New segment format #444

MathieuBordere · 2023-06-26T13:18:12Z

This is work in progress I started a while ago to encode the start index in the segment header, leading to a new on-disk segment format.

The 24 byte header would look like: the crc is over the format and the first index header fields.

  _________________________________________
 |[0 - 7] |      [8-15] | [16-19] | [20-23]|
 |FORMAT  | FIRST_INDEX |     CRC |  UNUSED|
 |________|_____________|_________|________|

old 8 byte header

  ________
 |[0 - 7] | 
 |FORMAT  |
 |________|

It's quite a big change and would lead to the following consequences:

Breaking change, newer raft versions would have a hard time rolling back to previous versions with the old disk format -> the idea was to include a recovery binary to convert modern segments to legacy segments.
We can do direct calculations with the start index of open segments for example instead of trying to deduce the start index, this leads to simplified logic in a couple of places.
We can remove the UvBarrier when taking a snapshot, that was introduced to close all open-segments when taking a snapshot, because in some cases the start index of the open segments was unclear, when they were all closed following the barrier, this problem didn't pose itself see uv: barrier before every snapshot #264
We can remove the concept of a non-blocking barrier, a barrier that still allows writes to new segments and simplify the code.
get rid of TODO

The goal is not to review this PR, but start discussion if this is a worthwhile change to do. The barrier logic is already hard enough as it is, and the blocking / non-blocking stuff makes it harder, especially when multiple barriers can be interacting with each other. I'm thinking a "blocking" truncate barrier following an already active non-blocking barrier, then I think we should upgrade the non-blocking barrier to blocking because we don't want to append any new writes etc.... but this just becomes a huge mess that could be avoided if we got rid of that distinction altogether.

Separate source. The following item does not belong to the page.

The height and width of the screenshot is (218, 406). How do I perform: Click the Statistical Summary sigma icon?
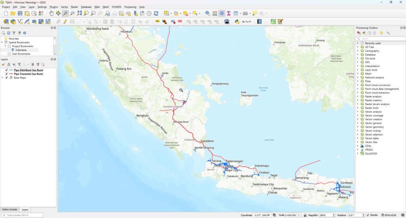[x=229, y=13]
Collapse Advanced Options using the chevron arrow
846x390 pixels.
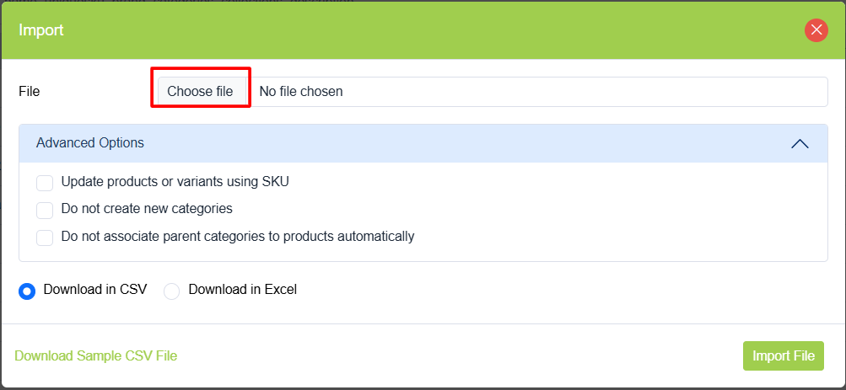(x=800, y=144)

edit: I could also just remove the non-blocking barrier and only fire a barrier for the very first snapshot like free suggests here #264 (comment) and then live with the fact that writes will be blocked when that snapshot is being taken, but that doesn't sound like a huge problem. I mainly opened this PR and discussion to simplify the barrier logic because I need to touch it to solve #372 and the blocking / non-blocking distinction is complicating matters.

The (open) segments now contain the first index of the encoded log entries and a checksum over the format and first index fields. The 24 byte header looks like: _________________________________________ |[0 - 7] | [8-15] | [16-19] | [20-23]| |FORMAT | FIRST_INDEX | CRC | UNUSED| |________|_____________|_________|________| This allows us to no longer guess the start index and do more direct checks. This also allows removing the barrier when taking a snapshot.

Downgrades all segments in a directory from version 2 to version 1. Use in case one has to downgrade dqlite versions.

freeekanayaka · 2023-06-26T14:30:45Z

I would be in favor of removing the non-blocking variant of the barrier. I didn't think about it through, so not sure if there are other alternatives. If the only options are 1) the new format 2) fire the barrier for the very first sector, then 1) sounds a bit better, although I'm a tad surprised that it requires a large diff (I didn't go through it yet). Option 2) might be more palatable if we want to avoid the need of an additional recovery program, or if it boils down to a simpler change.

I'll try to think of alternatives, but I don't have much time these days. I'm not totally sure a recovery program is needed, but I can see why you'd want it. If we could go without a recovery program and if the change can be simplified, perhaps option 1) is better.

Just first impression / thinking loud :)

MathieuBordere · 2023-06-26T14:45:53Z

I would be in favor of removing the non-blocking variant of the barrier. I didn't think about it through, so not sure if there are other alternatives. If the only options are 1) the new format 2) fire the barrier for the very first sector, then 1) sounds a bit better, although I'm a tad surprised that it requires a large diff (I didn't go through it yet). Option 2) might be more palatable if we want to avoid the need of an additional recovery program, or if it boils down to a simpler change.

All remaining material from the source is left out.